It was supposed to be a celebration. Rain fell on a crowd packed tight at the gates of a mountaintop fortress, and by the time the pushing stopped, at least 30 people were dead — many of them young people who had come to mark the fortress’s anniversary.

The stampede at the Citadelle Laferrière in northern Haiti unfolded on Saturday during what officials described as an annual Easter gathering at the 19th-century UNESCO World Heritage site near the town of Milot. The event had been advertised on social media — local media cited TikTok in particular — drawing an exceptional crowd of students and young visitors to one of the country’s most recognizable landmarks.

Culture Minister Emmanuel Ménard said preliminary findings pointed to a catastrophic bottleneck at the entrance. “While some people wanted to leave, others were trying to enter,” Ménard said in an audio message. “People began pushing. Some fell, and others trampled over them. Consequently, some people died from suffocation.”

Heavy rain appeared to trigger the surge, according to officials. Some local media also carried unconfirmed reports that police used teargas to break up a fight near the citadel, which may have intensified the panic. Those accounts have not been independently verified.

A death toll that could still rise

The provisional count stood at 30 as of Saturday evening, according to Ménard. Jean Henri Petit, head of civil protection for Haiti’s Nord department, told the newspaper Le Nouvelliste that the number could climb further because a significant number of people remained unaccounted for.

Of the 30 confirmed dead, 13 bodies were recovered at the fortress and 17 had been transported to a nearby hospital, Ménard said. Several dozen injured were receiving treatment at medical centres across the region. HaitiLibre reported that the Sacré-Cœur hospital in Milot received the bodies of young people brought in by emergency services, and that witnesses on the ground suggested the final count could exceed 50 — a figure officials have not confirmed.
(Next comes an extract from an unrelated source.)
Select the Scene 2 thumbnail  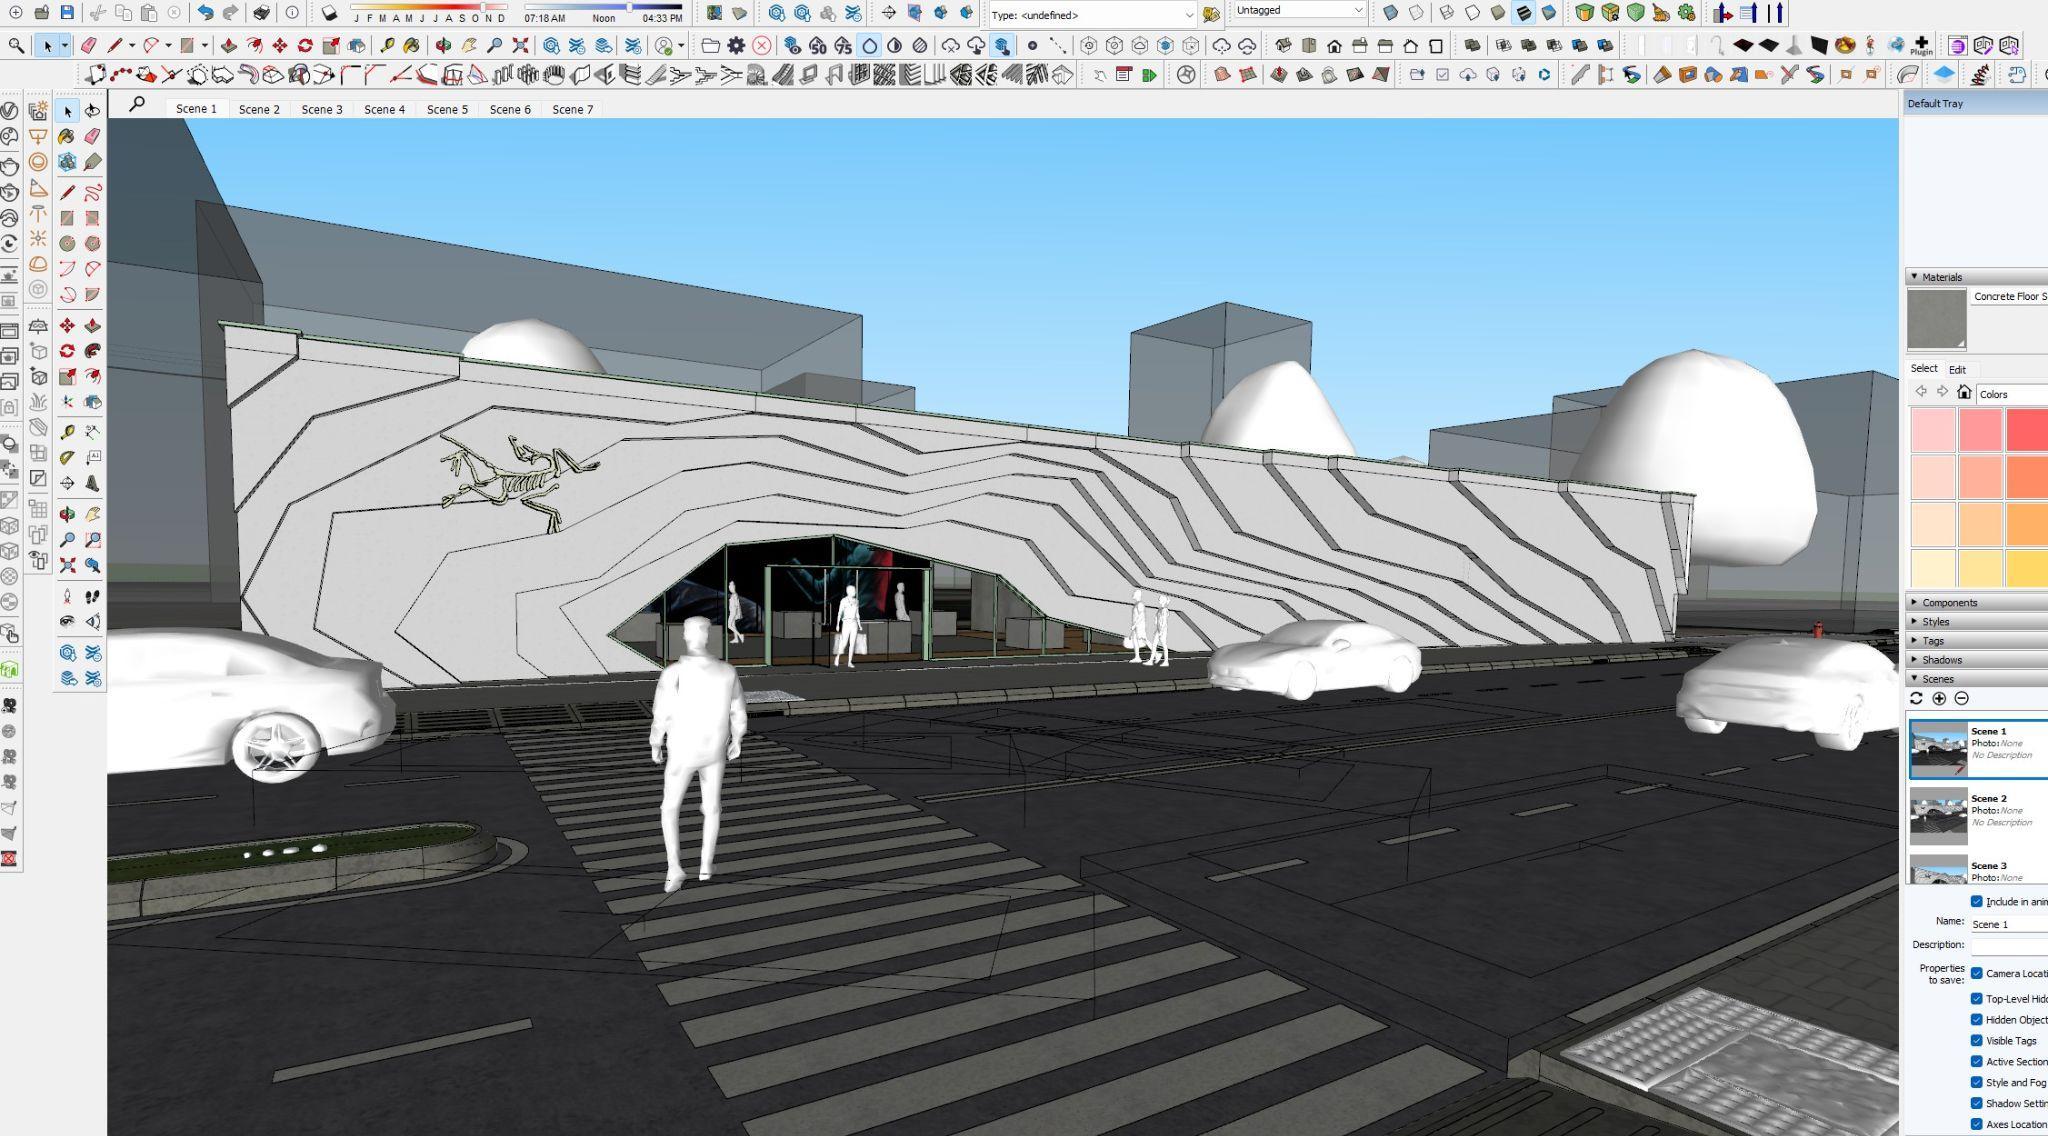tap(1938, 815)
A fortress built to defend

The Citadelle Laferrière occupies a singular place in Haiti’s national story. Commissioned by Henri Christophe — Haiti’s first and longest-reigning king — shortly after the country won independence from France, the massive stone stronghold took more than a decade to build. It was the anchor of a network of fortifications designed to repel a possible French invasion that never came.

The fortress appears on Haitian currency, postage stamps, and tourism promotions. Listed as a UNESCO World Heritage site in 1982, it draws visitors primarily from within Haiti — a point of pride in a country with little domestic tourism infrastructure. The northern region around the citadel is considered one of the more stable parts of Haiti, even as gang violence has convulsed the capital, Port-au-Prince, and other areas.
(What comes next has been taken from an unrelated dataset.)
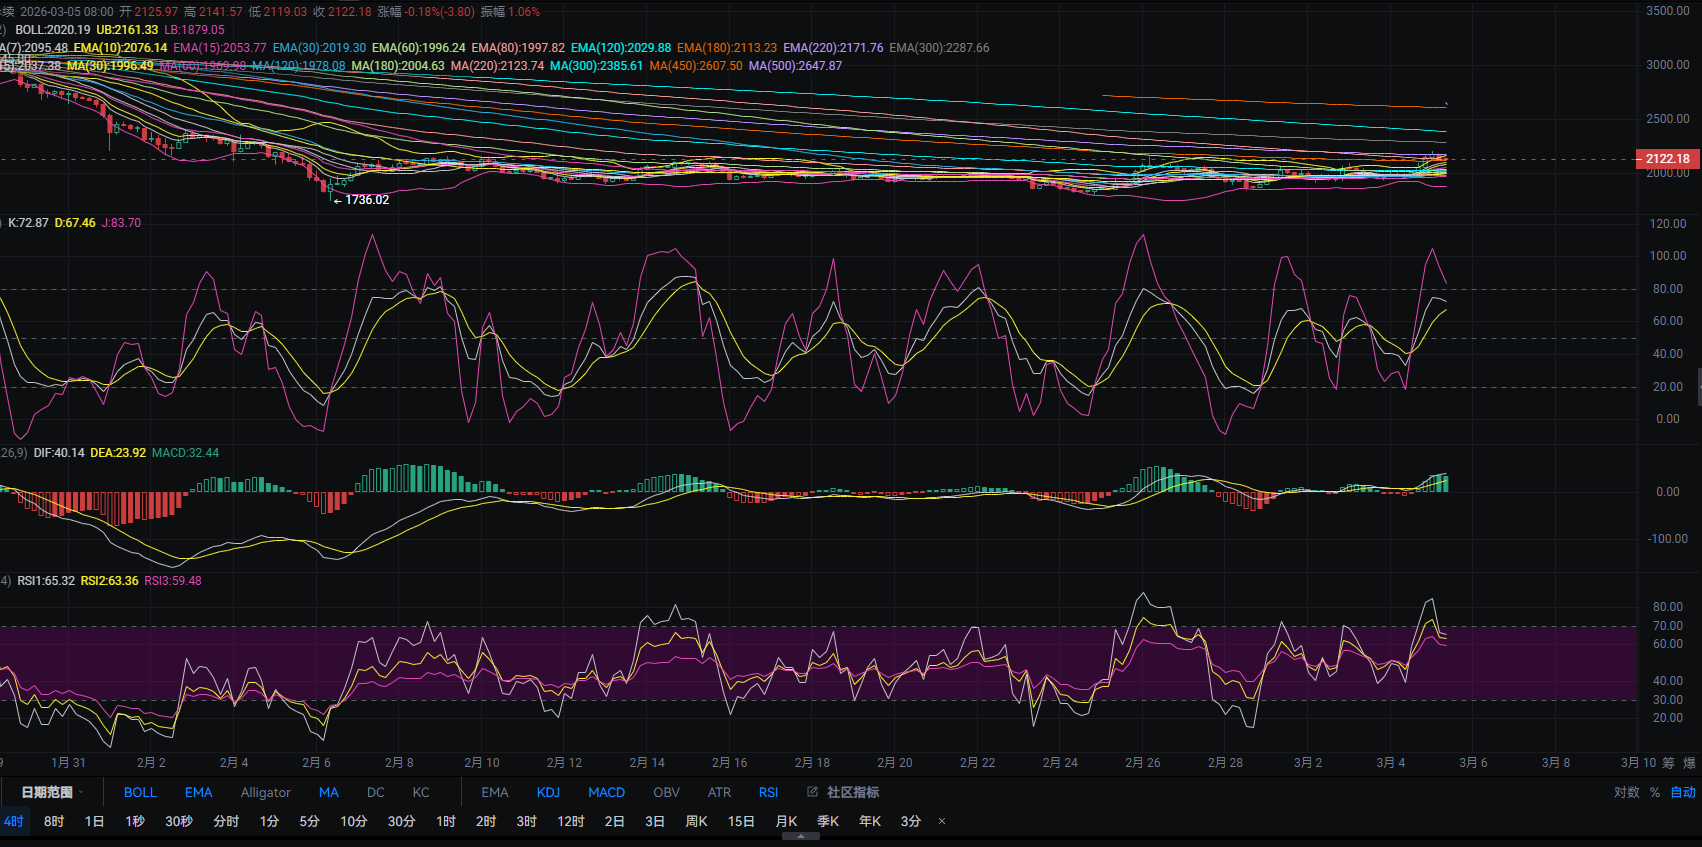Screen dimensions: 1702x847
Task: Switch to the 30分 timeframe
Action: 401,821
Ménard said the site would remain closed to visitors until further notice.

A country already under strain

The tragedy comes as Haiti contends with compounding crises. It remains the poorest country in the Western Hemisphere, battered by successive disasters: a 2021 earthquake that killed roughly 2,000 people, a fuel tank explosion that same year that claimed 90 lives, and another fuel blast in 2024 that killed two dozen.

Gang violence has killed thousands and displaced huge numbers of civilians, while security forces have waged an increasingly deadly crackdown. That instability complicates even routine emergency responses. After Saturday’s stampede, the Cap-Haïtien municipal commission dispatched an ambulance and support teams through what it described as inter-municipal solidarity — a phrase that underscores how fragmented the country’s emergency infrastructure remains.

Economic pressures have sharpened further in recent weeks. On April 2, the government announced fuel price increases of 37 percent for diesel and 29 percent for gasoline, driven by rising global oil costs linked to the conflict in Iran. Supply chains have been disrupted, transport costs have doubled, and millions of undernourished people have been forced to cut back on already scarce meals, according to The Guardian.

The office of Prime Minister Alix Didier Fils-Aimé expressed “deep sorrow and immense sadness” and said all relevant authorities had been mobilised. The government called on citizens to remain calm while an investigation continues.

What caused the bottleneck at the citadel entrance — and whether crowd management and security protocols were adequate for the gathering’s size — will be central questions for the inquiry Ménard has promised. For now, a site built to protect Haitians from foreign invasion has become the scene of one of the country’s worst civilian disasters in recent memory.